◆ SELECTED PASSAGE

With the Survey of London’s Oxford Street volume currently in preparation, today’s blog post looks at one of the street’s hidden musical treasures – the 100 Club, at 100 Oxford Street.

The 100 Club (© Historic England, Chris Redgrave)

At a time when the capital’s increasing gentrification and corporatisation is gradually erasing anything of vitality or individuality from the city’s streets, the 100 Club stands out as a rare survivor of the type of raw and intimate live venue that once made London the world centre of popular music culture.

The 100 Club (© Historic England, Chris Redgrave)

Hidden away down a simple staircase in the dark basement of a 1920s office block, the 100 Club epitomises the type of gritty trad jazz and folk ‘cellars’ that rose to prominence in post-war London. But its origins go back further, to 1942, when a Sunday night swing club, Feldman’s Swing Club, opened in a basement restaurant called Macks at 100 Oxford Street. By 1949 the club had become the Jazz Club, or London Jazz Club, and by 1951 the Humphrey Lyttelton Club. Roger Horton, father of the current owner Jeff Horton, took over the premises in 1964 and renamed it, presumably after its address – though legend has it that the name was also a sly reference to the club’s small capacity – though today that is now 350.

The main staircase at the 100 Club (© Historic England, Chris Redgrave)

All the factors that might appal a modern concert-goer are what make the place special. It can be dark, cramped, hot, noisy, and teeming with people – ‘a proper cave’, as the music citric Geoffrey Smith once described it [1] – but nearly always overflowing with the raucous atmosphere of audience and musicians having a good time. That atmosphere has lasted through the jazz and blues nights of the fifties and sixties, the British ‘beat’ explosion of the early to mid sixties, punk and funk in the seventies and eighties, and Britpop in the 1990s.

The 100 Club (© Historic England, Chris Redgrave)

The list of now world-famous names who have appeared on the 100 Club’s tiny stage is astonishing, from Louis Armstrong, Humphrey Lyttelton and Stan Tracey, to Muddy Waters, Bo Diddley, Jimi Hendrix, the Rolling Stones, the Kinks and Bob Dylan, and in more recent years Blur and Oasis. But emphasising this glittering roll-call partly misses the point. The 100 Club’s durability is due in large part to its refusal to confine itself to one particular brand of music, to its championing of the up-and-coming, the new and the unfamiliar. The now legendary ‘100 Club Punk Festival’ held there by Malcolm McLaren in the summer of 1976, which heralded the appearance of a new, exhilarating, anti-establishment force in music and popular culture, expressed this best, when an impromptu group of ‘musicians’ that would later evolve into Siouxsie and the Banshees took to the stage to open the festival, for what was their first ever live performance.

The dressing room at the 100 Club (© Historic England, Chris Redgrave)

Despite its undoubted cultural significance and the dearth of live music venues in twenty-first century London, the 100 Club was by 2010 struggling with debt and facing closure. Rising business rates, alcohol duty increases and licensing restrictions had tipped the business into debt. A partnership with Converse footwear (now finished) and a high-profile publicity and fund-raising campaign, including a performance by Paul McCartney, saved the 100 Club then. But today its future is still far from secure. Further rises in rents and rates, and especially the Conservative government’s iniquitous attitude to business rates, which were raised again dramatically in 2017, have once again left the club’s owners faced with debt and ruin. The recent business rates revaluation takes no account of the size of a business or its profit margins, only its property. The effects can be seen all across London’s high streets today, where many cafés, bars, live music venues and other small local businesses have been forced to close.

◆ REQUIRED TASKS
[1] In the piece on the 100 Club, what year did Roger Horton take over the premises?
[2] Pick up the piece on the 100 Club after its final sentence and keep writing in the same voice.

(Dataset entries)
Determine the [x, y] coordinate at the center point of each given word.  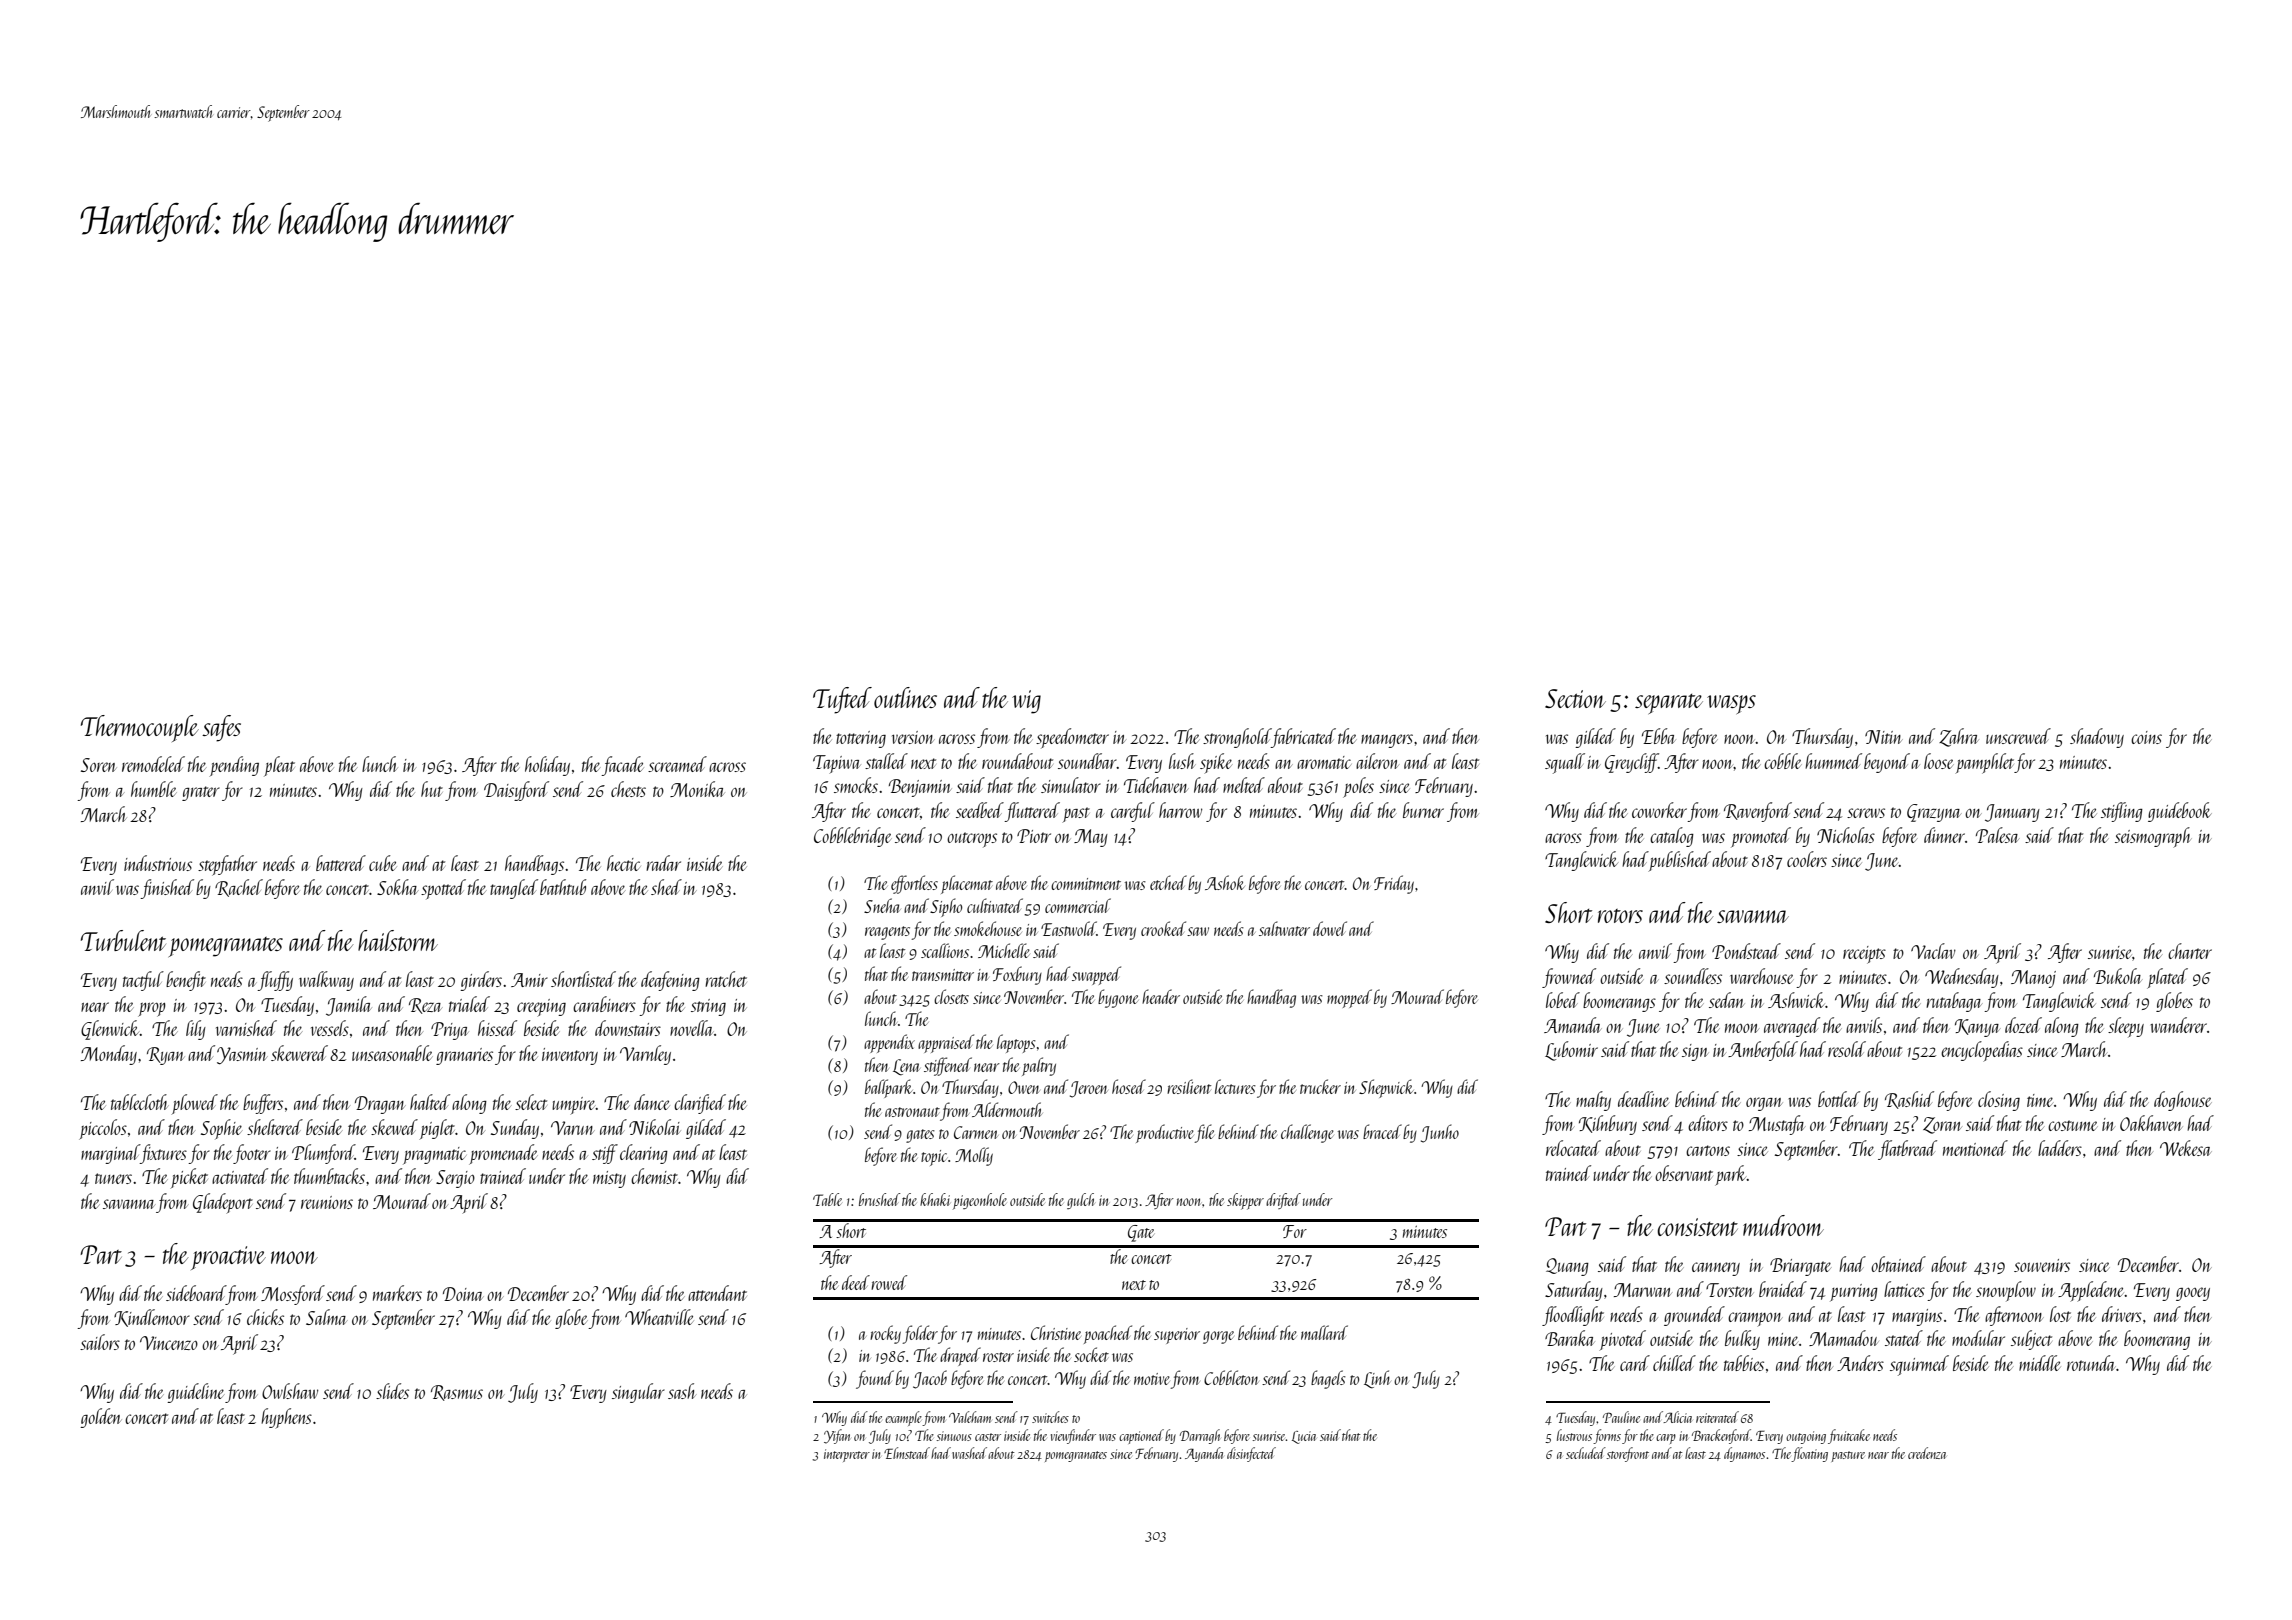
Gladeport [223, 1203]
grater [201, 793]
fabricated [1303, 738]
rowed [889, 1282]
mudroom [1783, 1225]
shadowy [2097, 738]
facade [622, 766]
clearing [644, 1154]
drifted [1283, 1201]
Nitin [1884, 737]
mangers [1387, 741]
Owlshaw [290, 1391]
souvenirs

◆ ANSWERS TO THE EXERCISE
[1] 1964

[2]
The 100 Club (© Historic England, Chris Redgrave)

Miles Kingston once described the 100 Club as a ‘vast underground barn … where over the years the hand of the interior decorator has not set foot, a big functional oblong which, if 1950s jazz clubs ever get the Betjeman seal of approval, will have a preservation order slapped on it as a totally unspoilt specimen’. [2] That was in 1980 and little has changed at 100 Oxford Street since then, but that ‘preservation order’ has still to come. Perhaps it is time for a rethink?

Notes

[1] Country Life, 26 April 1979, p. 1282.

[2] Punch Historical Archive, 10 September 1980, p. 392.

Seasons Greetings from the Survey of London

the Survey ofLondon21 December 2018

Thank you for reading the Survey of London’s blog posts over the last year. Here follows a selection of our favourite wintry photographs from our past and present studies of London. Happy Christmas and all good wishes for the New Year.

Oxford Street

As the longest continuous shopping street in Europe since the eighteenth century, Oxford Street is a unique phenomenon. Though it has witnessed almost continuous change, it has never lost its popularity. The character of Oxford Street is defined above all by its shops, and Christmas is its busiest time of the year. In 2015 we asked Lucy Millson-Watkins to photograph the lights, sights and decorations of Christmas on Oxford Street. Here is a selection of the photographs that she took, first published online in a blog post that considered the festive season on Oxford Street and its enduring traditions. The Survey’s work on Oxford Street is nearing completion, and the volume is expected to be published by Yale University Press, with support from the Paul Mellon Centre for Studies in British Art, in 2020.

Boots at 385–389 Oxford Street, photographed in December 2015. (© Lucy Millson-Watkins)

West end of Oxford Street looking towards Marble Arch, with Marks & Spencers flagship store. (© Lucy Millson-Watkins)

The Toy Store at 381 Oxford Street, a Dubai-based chain which opened its first UK store in 2014 close to Bond Street Station. (© Lucy Millson-Watkins)

Whitechapel

Research is continuing in Whitechapel, a district with a long and rich history, currently in the throes of intense change. One of this year’s highlights for the Survey was the Whitechapel History Fest, which took place at the Whitechapel Idea Store in October. The festival marked the closing stages of the three-year Arts and Humanities Research Council funded research project, ‘Histories of Whitechapel’. Local experts, residents and historians convened to discuss the past and present of Whitechapel, with talks, film, poetry readings and panel discussions.

The Whitechapel Bell Foundry, 32–34 Whitechapel Road, in 2010. (© Historic England Archive, photographed by Derek Kendall)

Gee 8 Fashions, 14 New Road, Whitechapel, photographed in November 2018. (© Derek Kendall)

View into vehicle dispatch bay at the East London Mail Centre and E1 Delivery Office, Whitechapel Road, photographed in October 2018. (© Survey of London, photographed by Derek Kendall)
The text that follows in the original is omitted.